Input data.
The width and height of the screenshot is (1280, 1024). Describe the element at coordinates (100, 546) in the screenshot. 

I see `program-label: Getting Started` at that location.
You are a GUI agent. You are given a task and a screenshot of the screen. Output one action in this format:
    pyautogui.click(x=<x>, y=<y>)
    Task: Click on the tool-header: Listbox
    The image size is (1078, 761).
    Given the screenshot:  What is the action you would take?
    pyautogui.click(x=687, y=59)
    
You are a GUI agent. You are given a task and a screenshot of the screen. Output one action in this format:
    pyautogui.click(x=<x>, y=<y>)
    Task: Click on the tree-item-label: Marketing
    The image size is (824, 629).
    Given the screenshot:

==

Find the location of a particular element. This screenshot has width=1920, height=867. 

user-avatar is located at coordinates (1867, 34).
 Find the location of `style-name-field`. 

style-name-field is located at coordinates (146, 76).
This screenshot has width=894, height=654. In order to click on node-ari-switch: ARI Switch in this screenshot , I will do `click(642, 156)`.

...

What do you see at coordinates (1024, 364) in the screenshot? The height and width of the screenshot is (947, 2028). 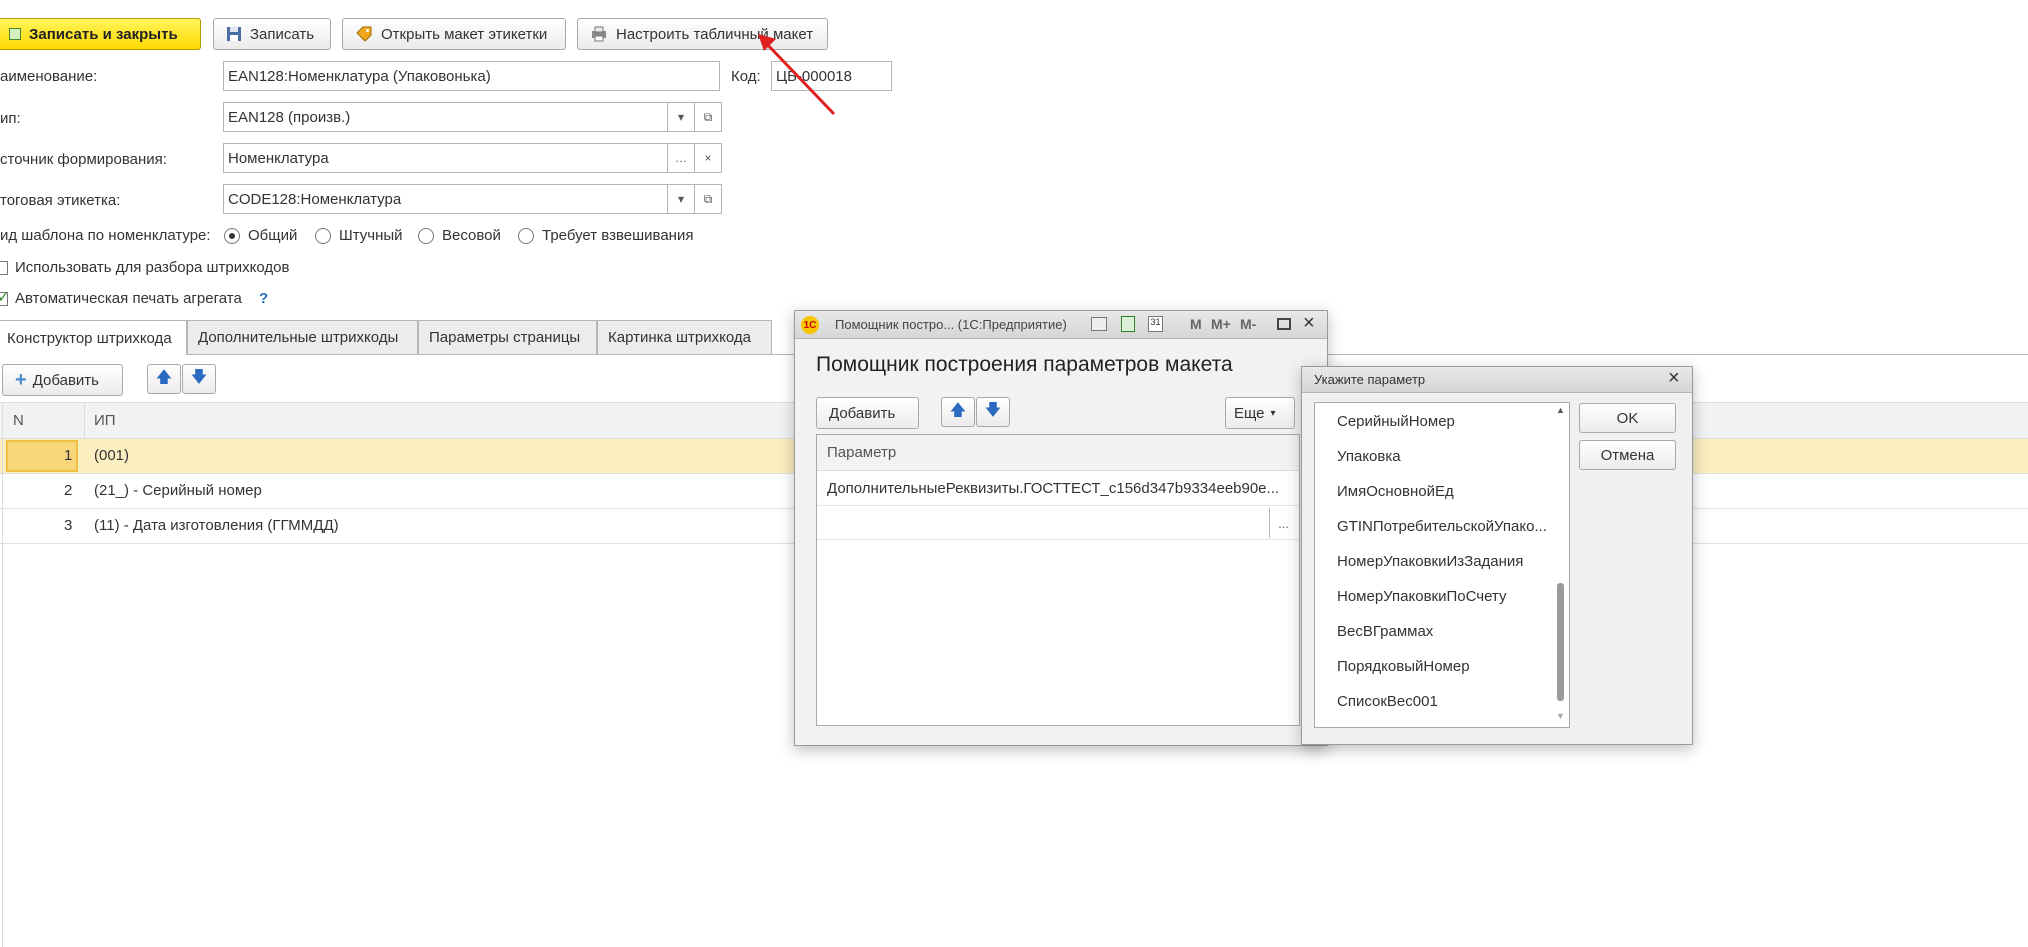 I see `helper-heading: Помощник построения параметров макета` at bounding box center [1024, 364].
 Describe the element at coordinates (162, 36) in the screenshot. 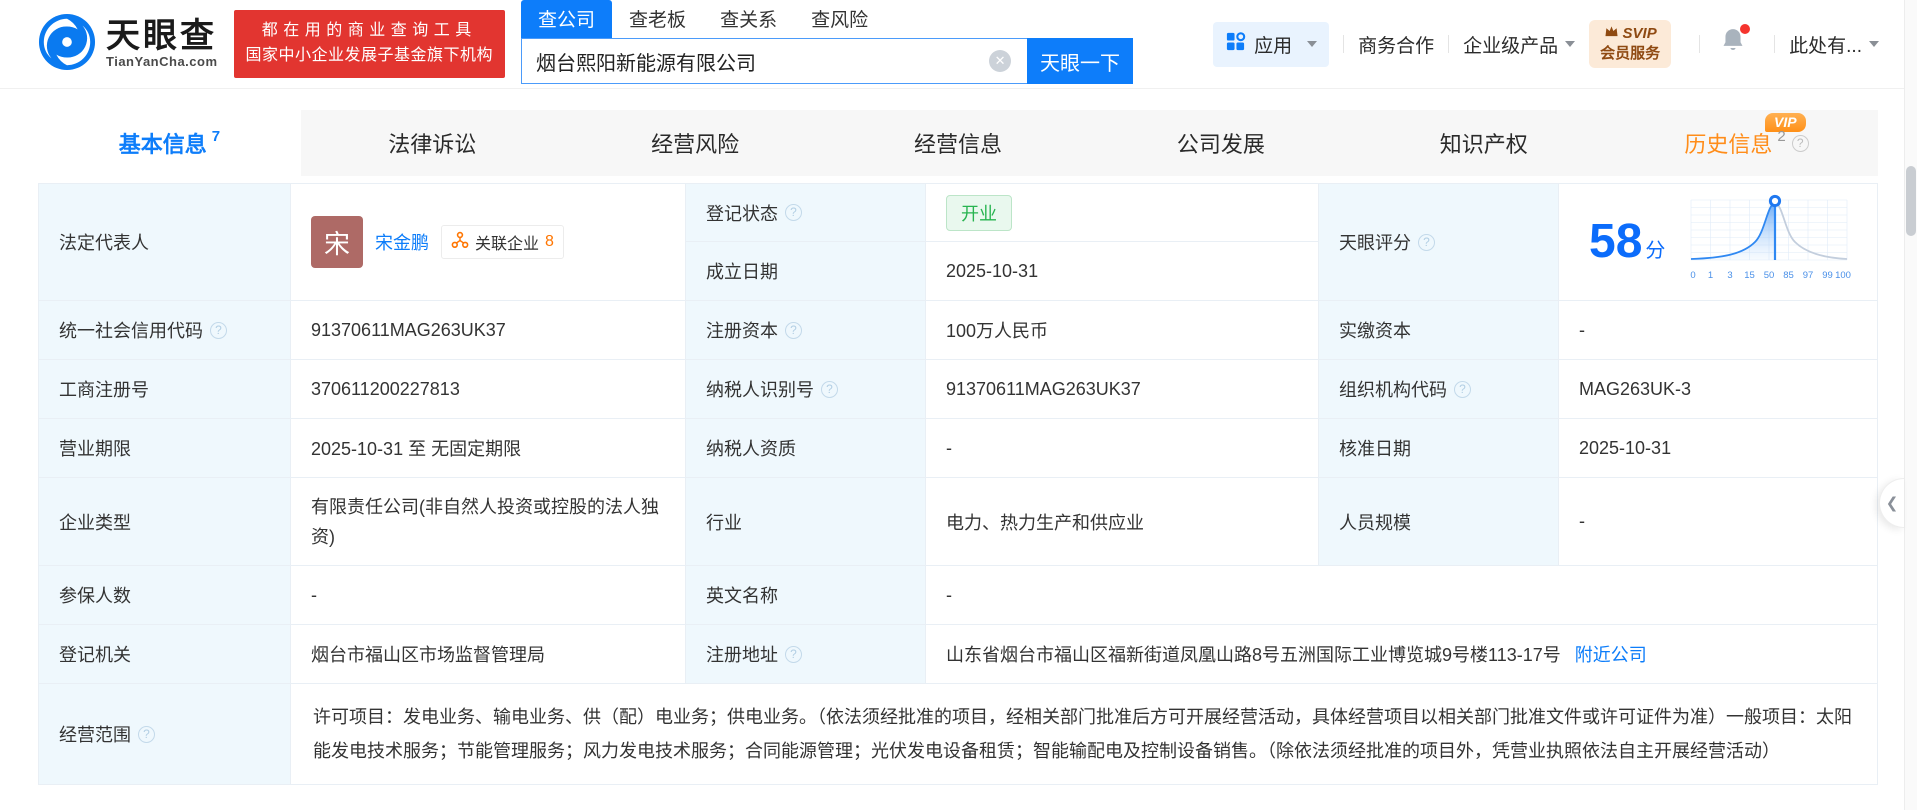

Job.
Reproduce the lines between the one holding "The width and" and the one holding "pyautogui.click(x=687, y=59)", inclusive, replacing "Listbox" with "Dropdown" and keeping everything else unchanged.

Response area.
The width and height of the screenshot is (1280, 1024). Describe the element at coordinates (100, 546) in the screenshot. 

I see `program-label: Getting Started` at that location.
You are a GUI agent. You are given a task and a screenshot of the screen. Output one action in this format:
    pyautogui.click(x=<x>, y=<y>)
    Task: Click on the tool-header: Dropdown
    The image size is (1078, 761).
    Given the screenshot:  What is the action you would take?
    pyautogui.click(x=687, y=59)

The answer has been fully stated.